Determine how many lines below contain the string "label" and give that number without anything else.

——————

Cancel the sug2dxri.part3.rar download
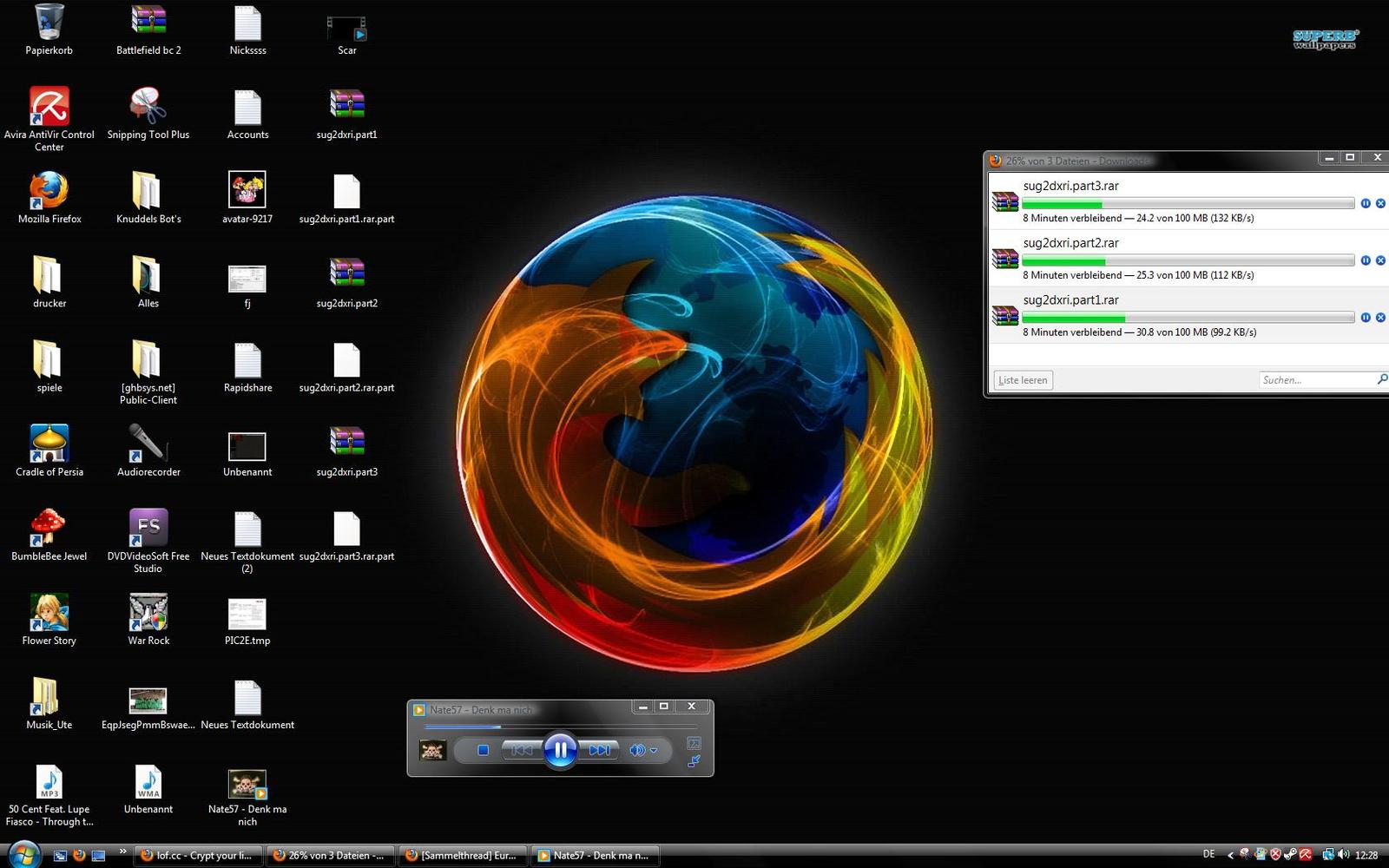Image resolution: width=1389 pixels, height=868 pixels. tap(1380, 203)
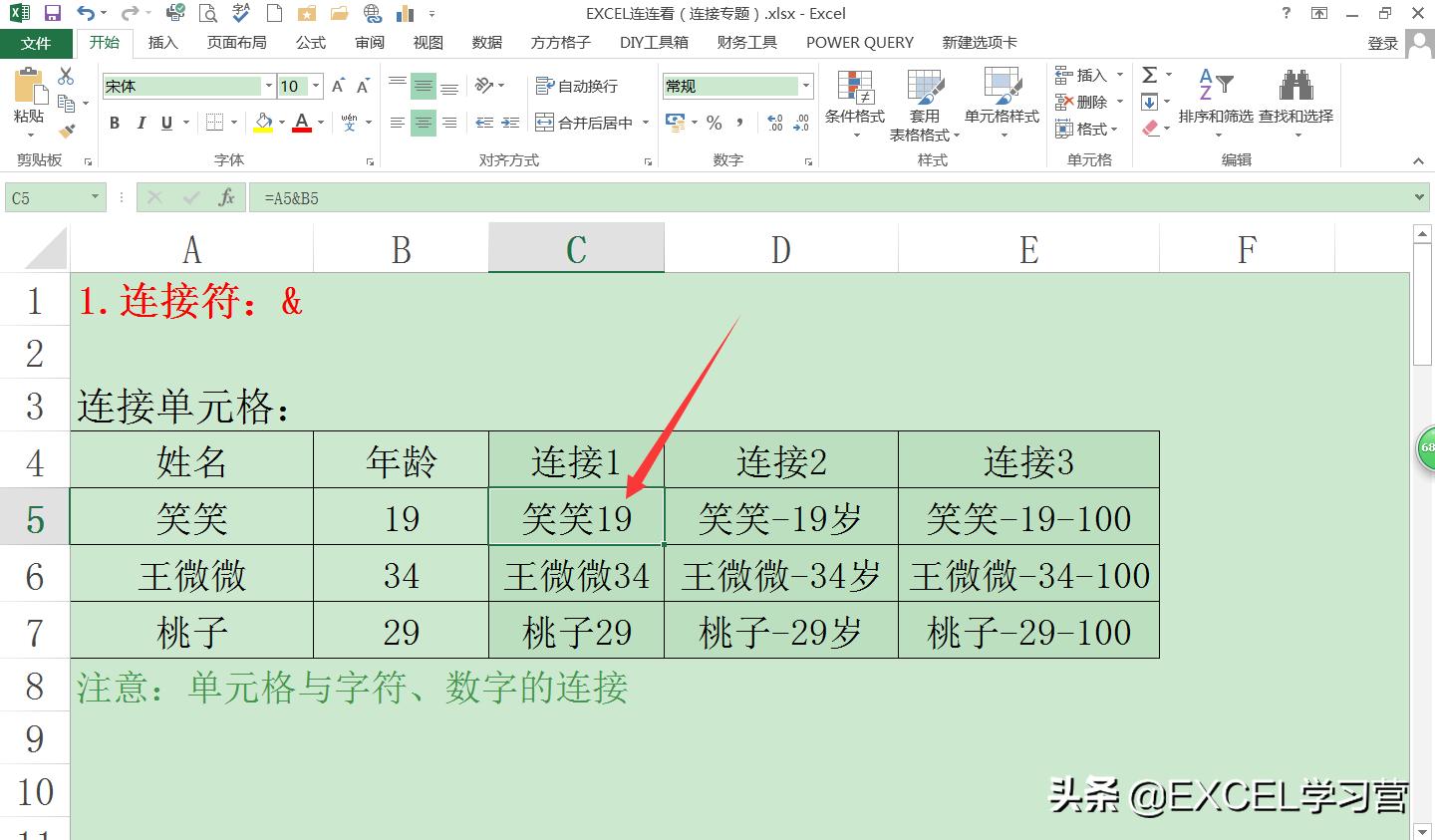
Task: Select the AutoSum (Σ) icon
Action: tap(1152, 74)
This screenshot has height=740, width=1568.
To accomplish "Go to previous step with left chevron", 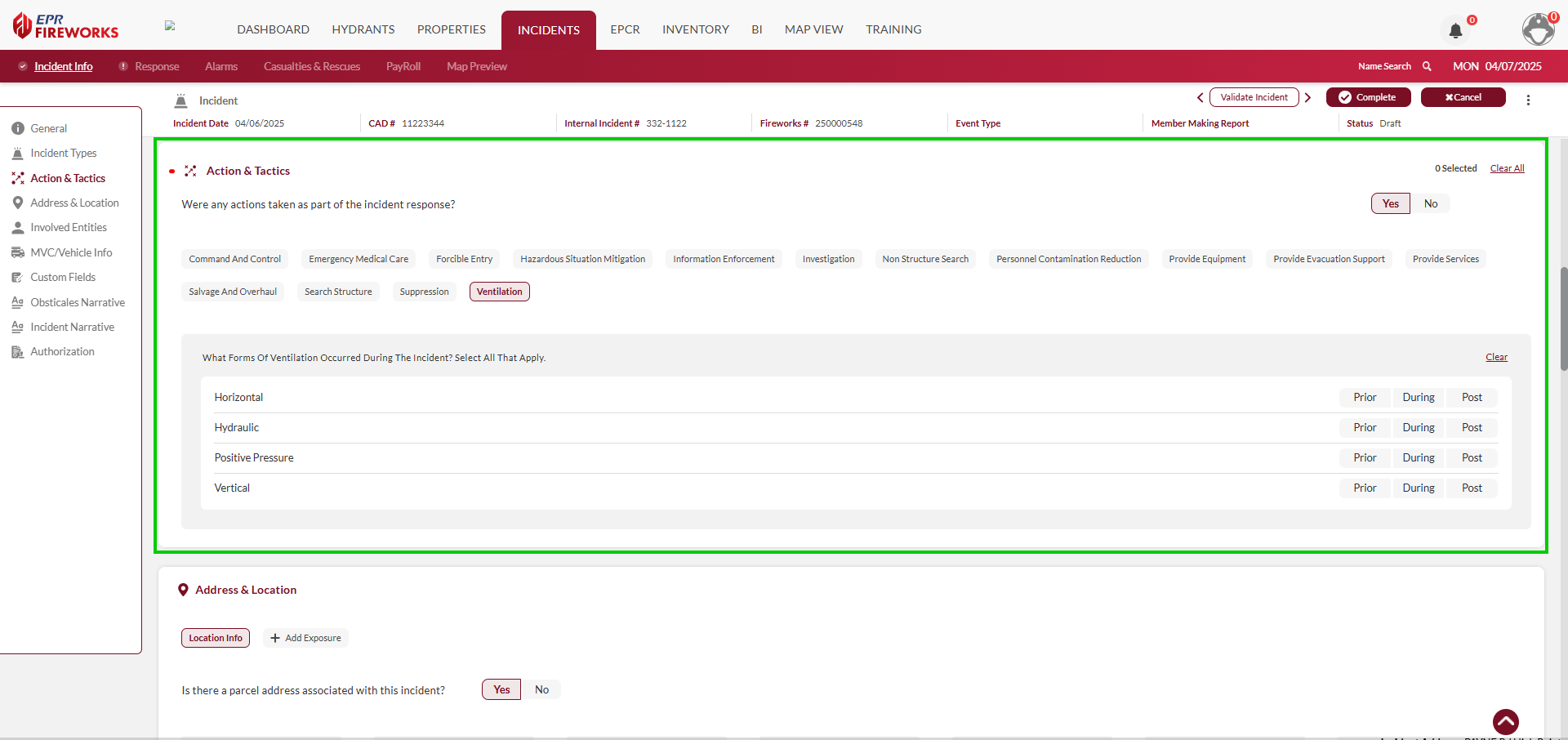I will [x=1200, y=98].
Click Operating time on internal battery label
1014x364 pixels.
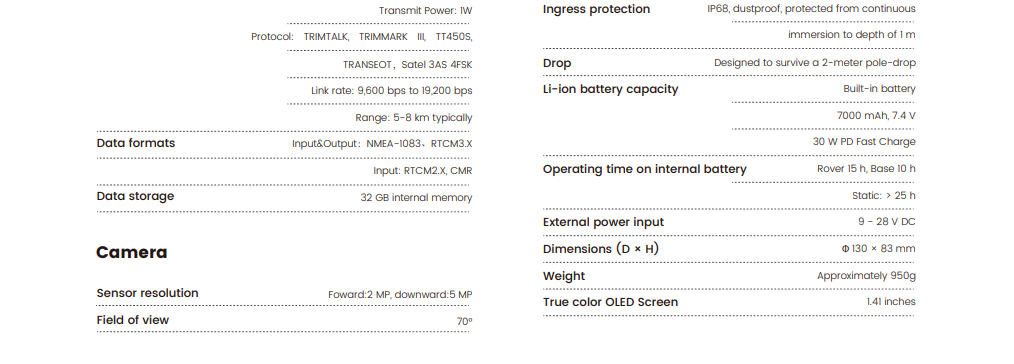click(x=644, y=169)
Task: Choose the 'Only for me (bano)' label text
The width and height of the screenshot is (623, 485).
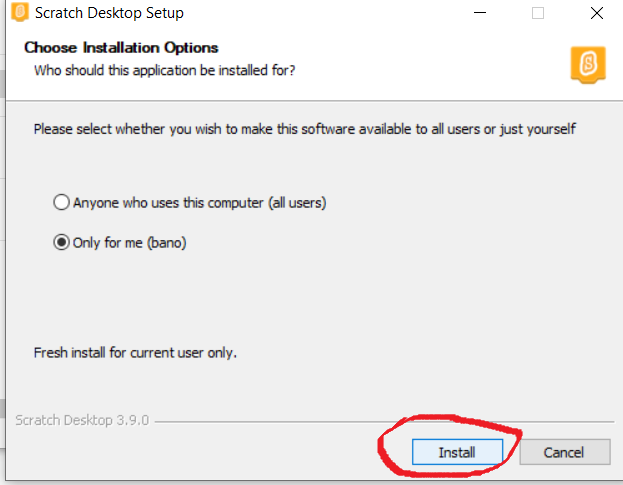Action: point(130,242)
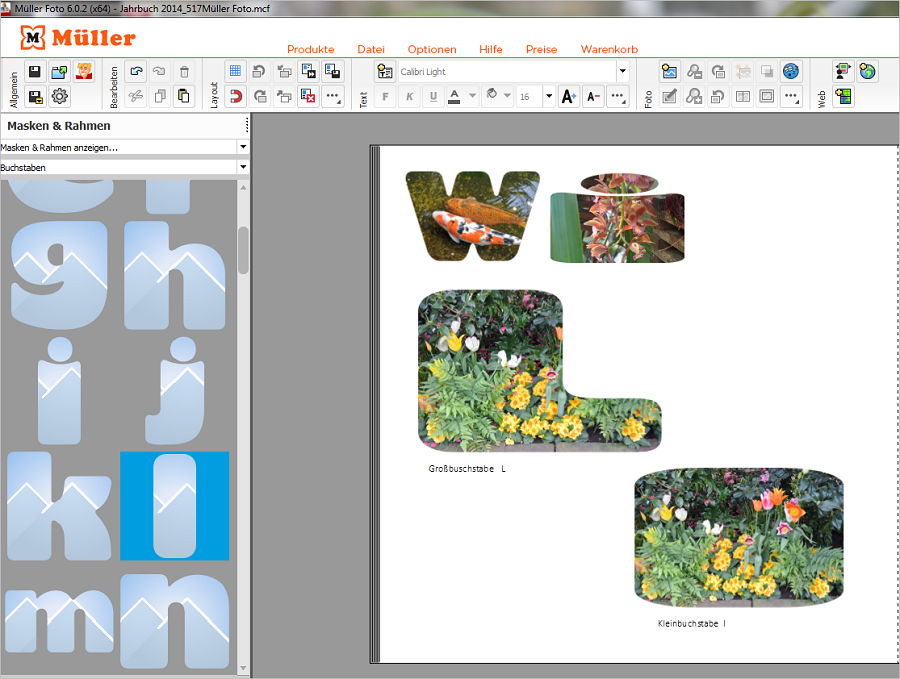Expand the font size 16 dropdown

tap(549, 96)
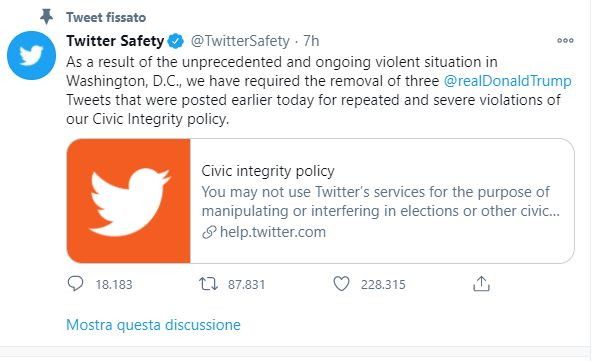598x361 pixels.
Task: Open the 7h timestamp link
Action: click(311, 41)
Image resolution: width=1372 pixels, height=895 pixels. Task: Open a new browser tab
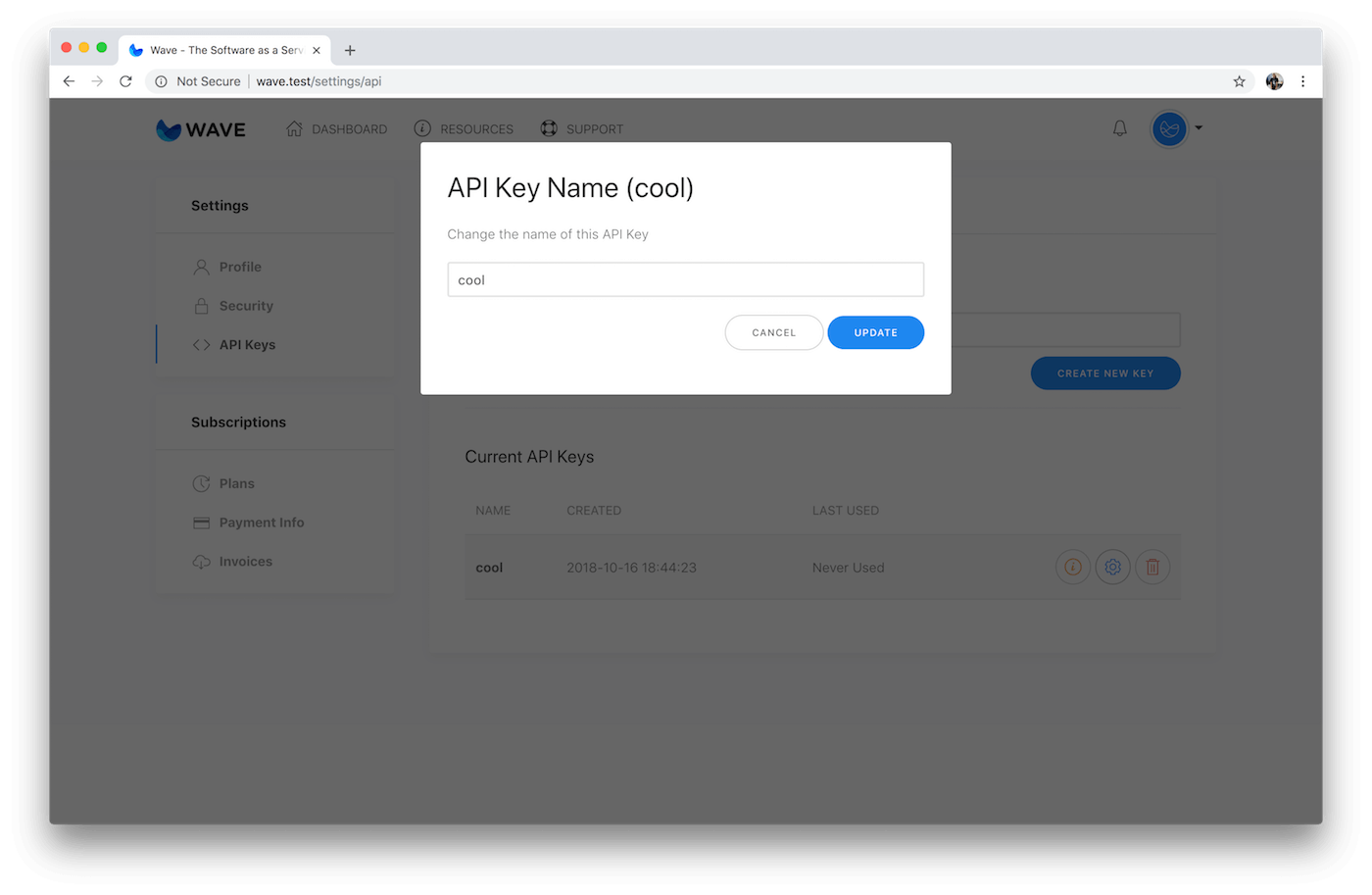click(x=350, y=50)
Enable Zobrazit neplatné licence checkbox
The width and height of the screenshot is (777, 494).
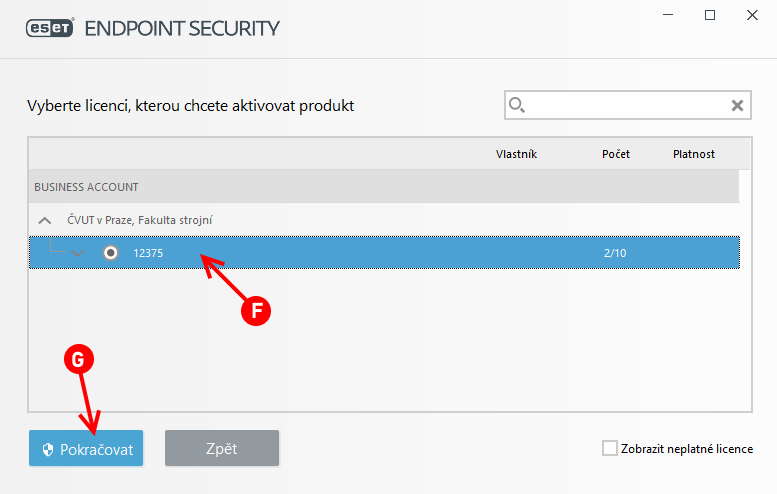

——————

» Exercise result
2